Fabien Cousteau is an ocean explorer, the third generation to carry on the tradition of adventure pioneered by his grandfather Jacques Cousteau. His Natural Entertainment company works to raise environmental awareness through television and other media.
Living a childhood dream of “becoming a shark,” Cousteau orchestrated a three-year expedition to study the much feared great white shark in his innovative shark-shaped submersible, as chronicled in the 2006 CBS show “Shark: Mind of a Demon.” He also joined with his father, Jean-Michel Cousteau, and sister, Celine Cousteau, on a PBS series, “Ocean Adventures.”
Cousteau is on the board of the New York Harbor School and the Blue Ocean Film Festival, and is a part of the Water Innovation Alliance which brings water issues to the attention of business executives.

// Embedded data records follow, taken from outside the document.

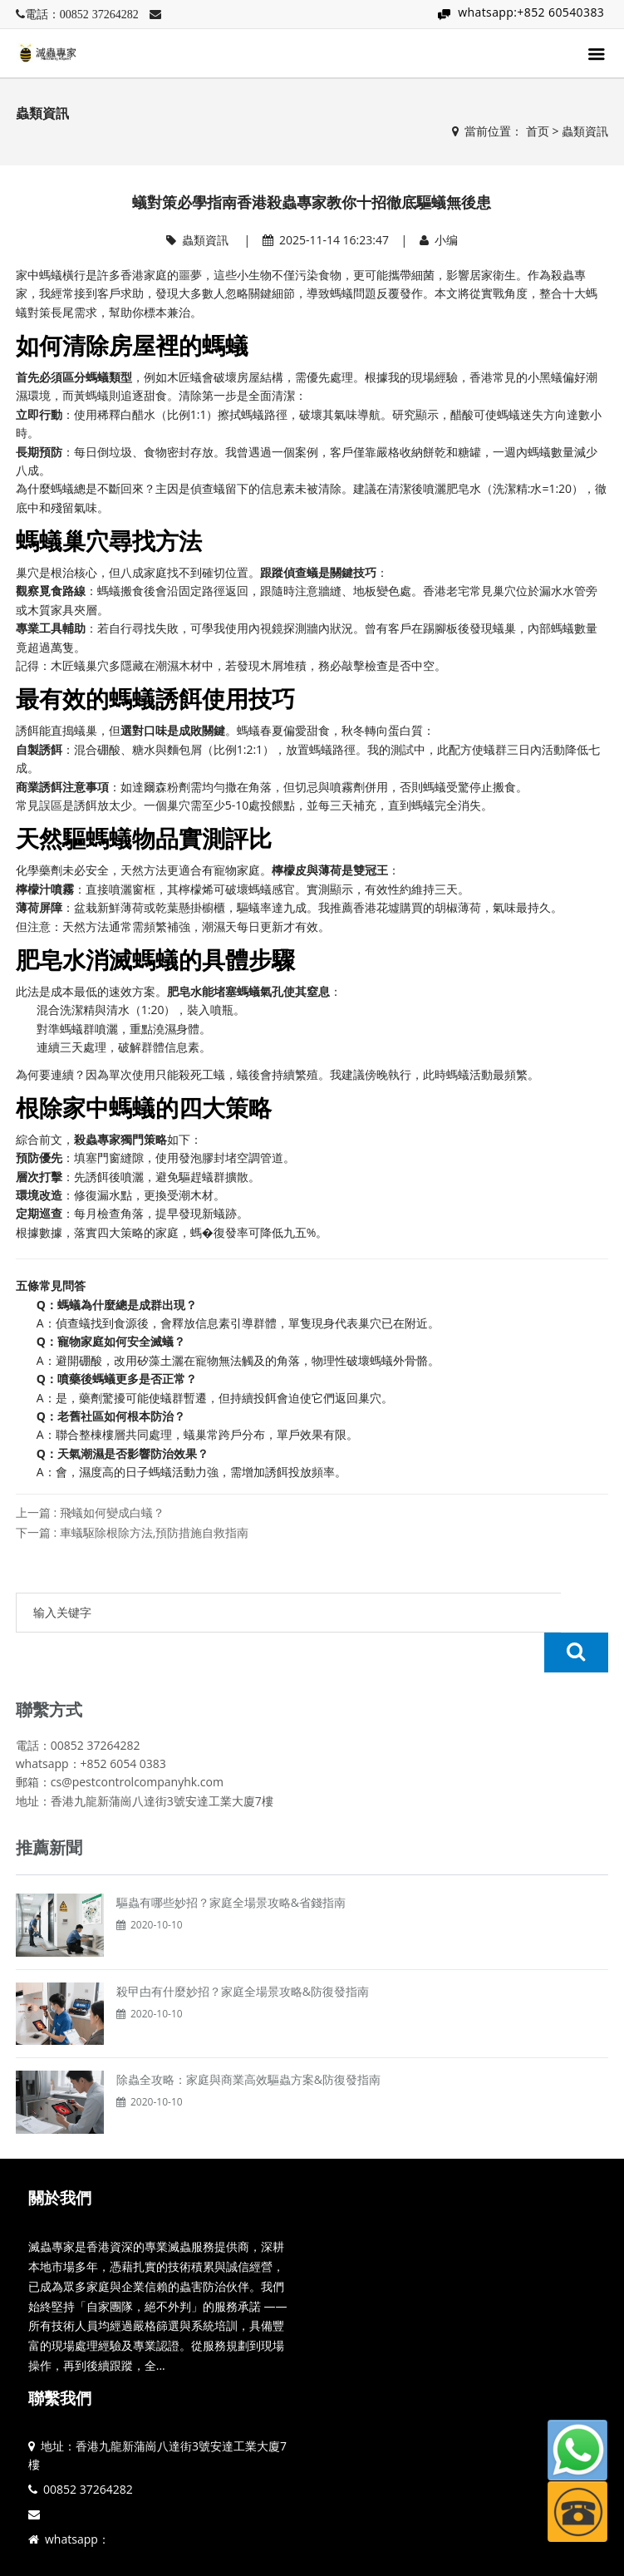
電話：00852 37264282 (82, 14)
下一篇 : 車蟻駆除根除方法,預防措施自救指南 (132, 1532)
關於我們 (59, 2158)
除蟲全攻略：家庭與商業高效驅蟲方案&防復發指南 (248, 2039)
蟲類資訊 (585, 131)
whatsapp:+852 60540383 (531, 12)
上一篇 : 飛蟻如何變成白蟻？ (90, 1512)
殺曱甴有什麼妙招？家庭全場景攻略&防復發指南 (242, 1951)
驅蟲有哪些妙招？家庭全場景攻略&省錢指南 (231, 1862)
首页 (537, 131)
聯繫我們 (59, 2358)
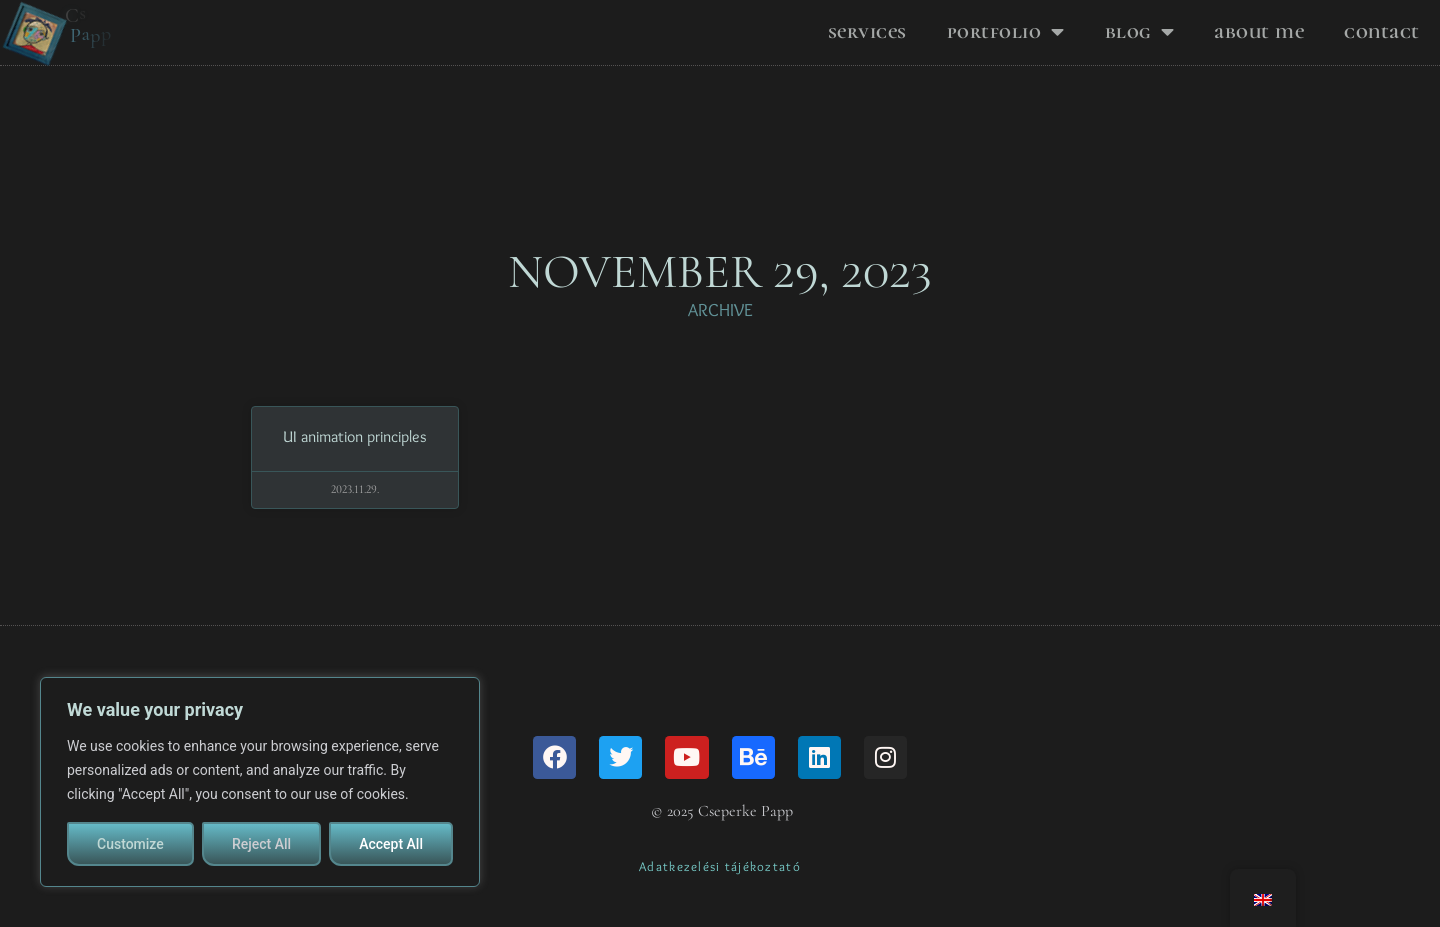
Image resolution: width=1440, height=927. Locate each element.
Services (867, 31)
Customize (130, 844)
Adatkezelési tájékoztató (720, 892)
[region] (260, 782)
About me (1259, 31)
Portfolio (1006, 32)
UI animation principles (355, 462)
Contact (1382, 31)
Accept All (391, 844)
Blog (1140, 32)
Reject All (261, 844)
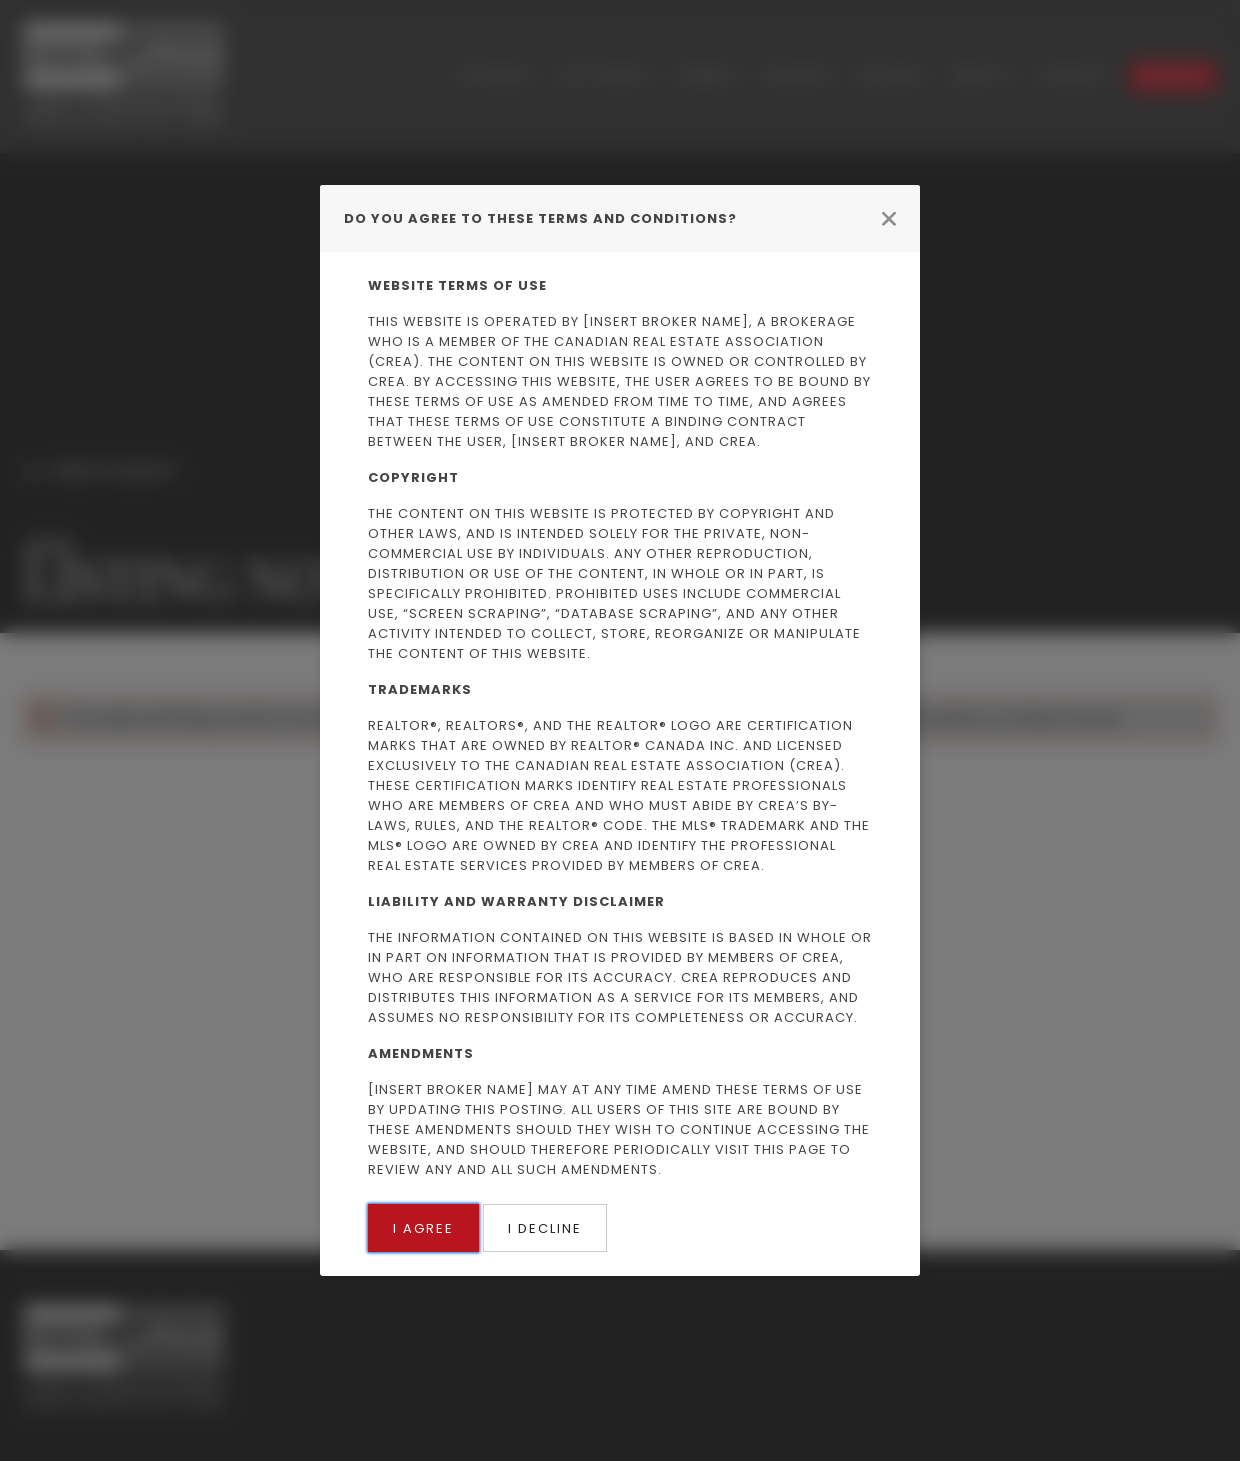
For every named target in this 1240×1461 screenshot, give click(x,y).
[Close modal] (889, 218)
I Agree (423, 1228)
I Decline (545, 1228)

He is also creating a new foundation, the Plant-a-Fish Initiative, to educate the public on the need to restore our marine habitats.
David E. Guggenheim, also known as the “Ocean Doctor,” is a marine scientist, conservation policy specialist, submarine pilot and ocean explorer. He played a leading role in building the recently-formed Gulf of Mexico Alliance, a partnership among the U.S. Gulf states and 13 federal agencies and Mexico. In 2007, as a scientific advisor to Greenpeace for its expedition to map deepwater corals in the Bering Sea, he piloted the first-ever manned submersible dives into the Bering Sea’s largest underwater canyons.
Dr. Guggenheim is currently leading a major project to elevate collaboration in marine science and conservation among Cuba, Mexico and the U.S. to a new level and leading the first-ever comprehensive research and conservation program in Cuba’s Gulf of Mexico region, a joint effort with the University of Havana. He is president of 1planet1ocean, a project of The Ocean Foundation where he is a Senior Fellow and director of its Cuba Marine Research and Conservation Program.
The host of the ExpeditionCasts podcast series, Dr. Guggenheim is also engaged in a special “expedition” to all fifty U.S. states visiting schools with programs about ocean exploration and conservation. He is also working to introduce cutting-edge technologies for sustainable aquaculture practices to the Americas to reduce pressure on overfished wild fish stocks.
National Geographic Society Explorer-in-Residence Dr. Sylvia A. Earle is an oceanographer, explorer, author, and lecturer who has been called a “Living Legend” by the Library of Congress and “Hero for the Planet” by TIME magazine. Formerly chief scientist of NOAA, Earle is the founder of Deep Ocean Exploration and Research, Inc., founder of Mission Blue and SEAlliance, and chair of the Advisory Councils of the Harte Research Institute and the Ocean in Google Earth. She has a B.S. degree from Florida State University, M.S. and Ph.D. from Duke University, and 22 honorary degrees. She has authored more than 190 scientific, technical, and popular publications; lectured in more than 80 countries; and appeared in hundreds of radio and television productions. Earle has led more than a hundred expeditions and logged more than 7,000 hours underwater, including leading the first team of women aquanauts during the Tektite Project in 1970; participating in ten saturation dives, most recently in July 2012; and setting a record for solo diving in 1,000-meter depth. Her research concerns marine ecosystems with special reference to exploration, conservation, and the development and use of new technologies for access and effective operations in the deep sea and other remote environments. Earle’s more than one hundred national and international honors include the 2011 Royal Geographical Society Gold Medal, 2011 Medal of Honor from the Dominican Republic, 2009 TED Prize, Netherlands Order of the Golden Ark, Australia’s International Banksia Award, Italy’s Artiglio Award, the International Seakeepers Award, the International Women’s Forum, the National Women’s Hall of Fame, Academy of Achievement, Los Angeles Times Woman of the Year, and medals from the Explorers Club, the Philadelphia Academy of Sciences, Lindbergh Foundation, National Wildlife Federation, Sigma Xi, Barnard College, and the Society of Women Geographers.